# ARFS CollinearityThreshold bug testing

## import and setup

In [1]:
import arfs
import arfs.feature_selection as arfsfs
import janitor
import numpy as np
import pandas as pd
from arfs.utils import load_data

%load_ext watermark
%watermark -u -n -t -v -m -iv

Last updated: Fri Feb 09 2024 20:59:36

Python implementation: CPython
Python version       : 3.10.13
IPython version      : 8.21.0

Compiler    : Clang 16.0.6 
OS          : Darwin
Release     : 21.4.0
Machine     : arm64
Processor   : arm
CPU cores   : 8
Architecture: 64bit

arfs   : 2.2.2
janitor: 0.26.0
numpy  : 1.25.2
pandas : 2.2.0



In [2]:
def style_df(styler):
    styler.highlight_between(left=0.85)
    styler.highlight_between(left=-1, right=-0.85)
    styler.format(precision=3)
    return styler


####################
# ARFS versions w/ verbose printing
####################


def _most_collinear_old(association_matrix, threshold, verbose):
    cols_to_drop = [
        column
        for column in association_matrix.columns
        if any(association_matrix.loc[:, column].abs() > threshold)
    ]
    rows_to_drop = [
        row
        for row in association_matrix.index
        if any(association_matrix.loc[row, :].abs() > threshold)
    ]
    to_drop = list(set(cols_to_drop).union(set(rows_to_drop)))
    most_collinear_series = (
        association_matrix[to_drop].abs().sum(axis=1).sort_values(ascending=False)
    )
    most_collinear_series += (
        association_matrix[to_drop].abs().sum(axis=0).sort_values(ascending=False)
    )
    most_collinear_series /= 2
    if verbose:
        print(association_matrix[[most_collinear_series.index[0]]].abs().max())
    return most_collinear_series.index[0], to_drop


def _recursive_collinear_elimination_old(association_matrix, threshold, verbose=False):
    dum = association_matrix.copy()
    most_collinear_features = []

    while True:
        most_collinear_feature, to_drop = _most_collinear_old(dum, threshold, verbose)

        # Break if no more features to drop
        if not to_drop:
            break

        if most_collinear_feature not in most_collinear_features:
            most_collinear_features.append(most_collinear_feature)
            dum = dum.drop(columns=most_collinear_feature, index=most_collinear_feature)
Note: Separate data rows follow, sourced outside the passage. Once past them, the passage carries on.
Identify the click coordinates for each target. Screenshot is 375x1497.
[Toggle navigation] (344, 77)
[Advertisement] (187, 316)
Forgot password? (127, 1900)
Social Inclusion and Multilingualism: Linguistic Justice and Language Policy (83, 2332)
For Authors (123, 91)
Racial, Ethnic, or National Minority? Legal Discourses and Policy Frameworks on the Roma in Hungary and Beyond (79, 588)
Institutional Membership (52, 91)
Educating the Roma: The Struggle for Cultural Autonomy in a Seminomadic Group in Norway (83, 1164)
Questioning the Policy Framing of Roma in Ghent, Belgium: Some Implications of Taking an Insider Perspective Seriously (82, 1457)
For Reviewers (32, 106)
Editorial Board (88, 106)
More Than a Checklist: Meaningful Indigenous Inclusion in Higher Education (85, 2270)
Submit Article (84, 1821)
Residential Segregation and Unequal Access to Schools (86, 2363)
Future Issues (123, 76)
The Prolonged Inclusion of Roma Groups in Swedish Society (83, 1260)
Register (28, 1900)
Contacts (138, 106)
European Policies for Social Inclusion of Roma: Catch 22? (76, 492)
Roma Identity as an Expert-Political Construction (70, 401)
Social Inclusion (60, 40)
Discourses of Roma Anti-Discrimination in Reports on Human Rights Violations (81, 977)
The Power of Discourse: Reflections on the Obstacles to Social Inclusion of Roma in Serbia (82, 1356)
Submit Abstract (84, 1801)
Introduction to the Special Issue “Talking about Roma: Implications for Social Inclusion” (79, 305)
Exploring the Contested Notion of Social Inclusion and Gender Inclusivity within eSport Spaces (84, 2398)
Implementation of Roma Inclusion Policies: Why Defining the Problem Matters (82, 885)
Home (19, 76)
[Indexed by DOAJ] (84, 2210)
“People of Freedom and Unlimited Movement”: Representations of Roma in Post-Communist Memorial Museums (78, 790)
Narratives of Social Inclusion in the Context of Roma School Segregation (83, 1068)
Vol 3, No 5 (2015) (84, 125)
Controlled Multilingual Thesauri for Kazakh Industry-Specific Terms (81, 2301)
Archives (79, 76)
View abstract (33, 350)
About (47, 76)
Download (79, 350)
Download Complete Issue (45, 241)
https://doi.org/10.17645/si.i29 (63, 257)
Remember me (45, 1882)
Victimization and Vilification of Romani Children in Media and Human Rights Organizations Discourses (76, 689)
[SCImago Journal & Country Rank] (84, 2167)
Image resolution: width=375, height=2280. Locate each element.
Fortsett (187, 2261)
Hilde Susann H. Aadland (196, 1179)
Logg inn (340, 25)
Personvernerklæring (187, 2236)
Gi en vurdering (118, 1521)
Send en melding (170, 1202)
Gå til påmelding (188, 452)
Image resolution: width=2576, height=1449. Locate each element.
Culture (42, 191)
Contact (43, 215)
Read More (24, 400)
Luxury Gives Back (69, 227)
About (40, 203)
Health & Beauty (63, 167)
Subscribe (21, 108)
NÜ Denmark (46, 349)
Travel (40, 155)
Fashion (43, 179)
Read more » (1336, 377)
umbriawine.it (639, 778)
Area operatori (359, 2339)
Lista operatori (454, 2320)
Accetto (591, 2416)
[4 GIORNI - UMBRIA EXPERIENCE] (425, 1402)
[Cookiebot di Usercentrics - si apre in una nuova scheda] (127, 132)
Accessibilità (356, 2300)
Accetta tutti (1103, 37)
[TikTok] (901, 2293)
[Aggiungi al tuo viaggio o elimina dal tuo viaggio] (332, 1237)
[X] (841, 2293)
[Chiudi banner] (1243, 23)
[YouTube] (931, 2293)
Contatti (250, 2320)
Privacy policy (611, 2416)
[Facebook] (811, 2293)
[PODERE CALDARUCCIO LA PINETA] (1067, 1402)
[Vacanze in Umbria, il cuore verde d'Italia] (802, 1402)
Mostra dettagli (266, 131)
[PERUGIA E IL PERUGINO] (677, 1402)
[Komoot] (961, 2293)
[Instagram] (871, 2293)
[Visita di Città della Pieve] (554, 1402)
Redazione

    return most_collinear_features


####################
# updated versions w/ verbose printing
####################
def _most_collinear(association_matrix, threshold, verbose):

    cols_to_drop = association_matrix.loc[
        :, (association_matrix > threshold).any(axis=0)
    ].columns.values
    rows_to_drop = association_matrix.loc[
        (association_matrix > threshold).any(axis=1), :
    ].index.values
    to_drop = list(set(cols_to_drop).union(set(rows_to_drop)))
    if not to_drop:
        return None, None
    most_collinear_series = association_matrix.loc[:, to_drop].sum(axis=0)
    most_collinear_series += association_matrix.loc[to_drop, :].sum(axis=1)
    most_collinear_series /= 2
    if verbose:
        print(
            association_matrix[
                [most_collinear_series.sort_values(ascending=False).index[0]]
            ].max()
        )
    return most_collinear_series.sort_values(ascending=False).index[0], to_drop


def _recursive_collinear_elimination(association_matrix, threshold, verbose=False):
    dum = association_matrix.copy().abs()
    most_collinear_features = []

    while True:
        most_collinear_feature, to_drop = _most_collinear(dum, threshold, verbose)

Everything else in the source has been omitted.